━━ EXTRAIT DU TEXTE ━━

Par Mathieu Surprenant le 2023/06

L’auteur fait partie de l’Initiative de journalisme local

Les consultations citoyennes commencent à être de plus en plus présentes dans les différentes municipalités du Bas-Saint-Laurent, cela dans le but de permettre une participation citoyenne au débat civique. La politique municipale est un terrain privilégié pour favoriser la mise en place d’une participation citoyenne dans les prises de décision politiques et civiques. Pourtant, ce n’est à la municipalité que l’on pense en premier au Québec comme le lieu politique où donner sa voie. Or, la municipalité est le seul palier où peut exister le référendum populaire.

Il va être question de savoir ce qu’est la consultation citoyenne dans le milieu municipal, ses forces et ses limites.

                Actuellement, nous sommes dans une démocratie représentative qui repose sur trois présupposés qui légitiment son utilisation :

1) les États modernes sont trop vastes pour que la démocratie directe de type athénien soit applicable ;

2) nous vivons dans une société où prévaut la division du travail et la poursuite de l’intérêt individuel, et la spécialisation des tâches inclut les fonctions politiques

3) la représentation politique permet de concilier un principe d’ouverture (participation au processus électoral) et un principe élitiste (sélection des gouvernants) (Lamoureux, 2008, p. 122).

━━━

**CONSIGNE 1**
D'après l'extrait sur la consultation citoyenne municipale, quel est le seul palier où peut exister le référendum populaire ?
**CONSIGNE 2**
Rédigez la suite de l'extrait sur la consultation citoyenne municipale, en commençant après sa dernière phrase.

━━ DONNÉES FOURNIES ━━

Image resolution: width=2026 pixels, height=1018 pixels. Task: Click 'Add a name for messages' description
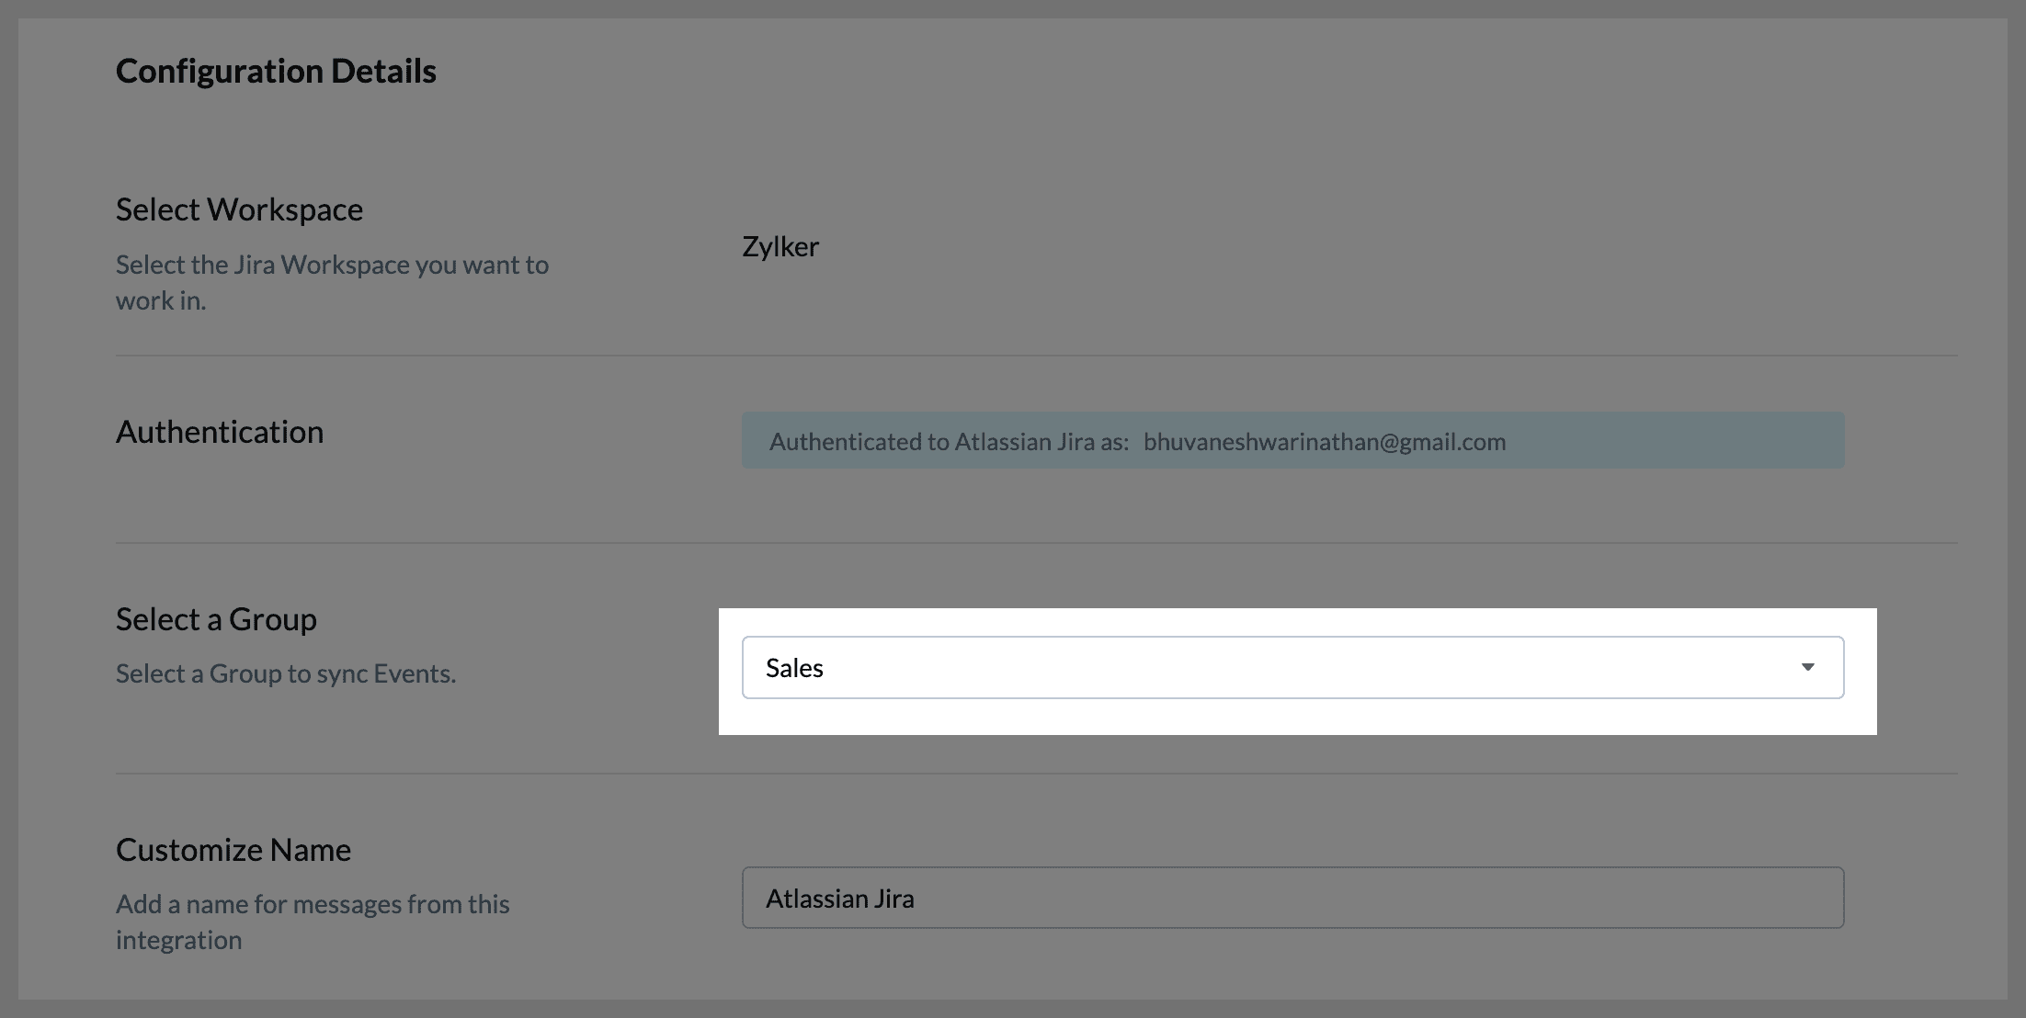(313, 904)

━━━

**RÉPONSE 1**
Le seul palier où peut exister le référendum populaire est la municipalité.

**RÉPONSE 2**
Ce qui est à l’origine de plusieurs problèmes inhérents à ces présupposés. Le premier réside dans la délégation souveraine qui représente le peuple. Or, elle ne peut correspondre l’entièreté des caractéristiques sociologiques de la population. Ce qui engendre un oubli de plusieurs vécus et expériences lors des politiques publiques. Et donc un décalage entre le véritable pays et le pays officiel imaginé par les représentant.es

Le second problème est que le fait d’être représenté engendre un désintérêt de la vie politique, la population étant peu sollicitée par le système politique (Lamoureux, 2008, p. 123).

D’autres difficultés émergent directement de la politique municipale au Québec : le droit de vote municipal était à l’origine exclusif aux propriétaires qui pouvaient payer les taxes foncières. La démocratie municipale a longtemps été une démocratie de propriétaires. Les propriétaires étaient alors perçus comme les actionnaires de la ville, ce qui la poussait à limiter le droit de décision à eux seuls. Ce passé continu encore d’influer dans les pratiques municipales, mais également dans les pratiques des électeurs et électrices à s’investir. Provoquant à la fois une absence de partis politiques au sein des municipalités, mais également la croyance que la municipalité règle essentiellement des éléments techniques (nid-de-poule, gestion des eaux, etc.) alors que les décisions sont choisis en fonction d’une orientation politique. Par exemple, le choix de réaliser un projet de démolition de logements afin de construire un « complexe santé » à Rivière-du-Loup.

Ce sont autant de raisons pour chercher à démocratiser les municipalités.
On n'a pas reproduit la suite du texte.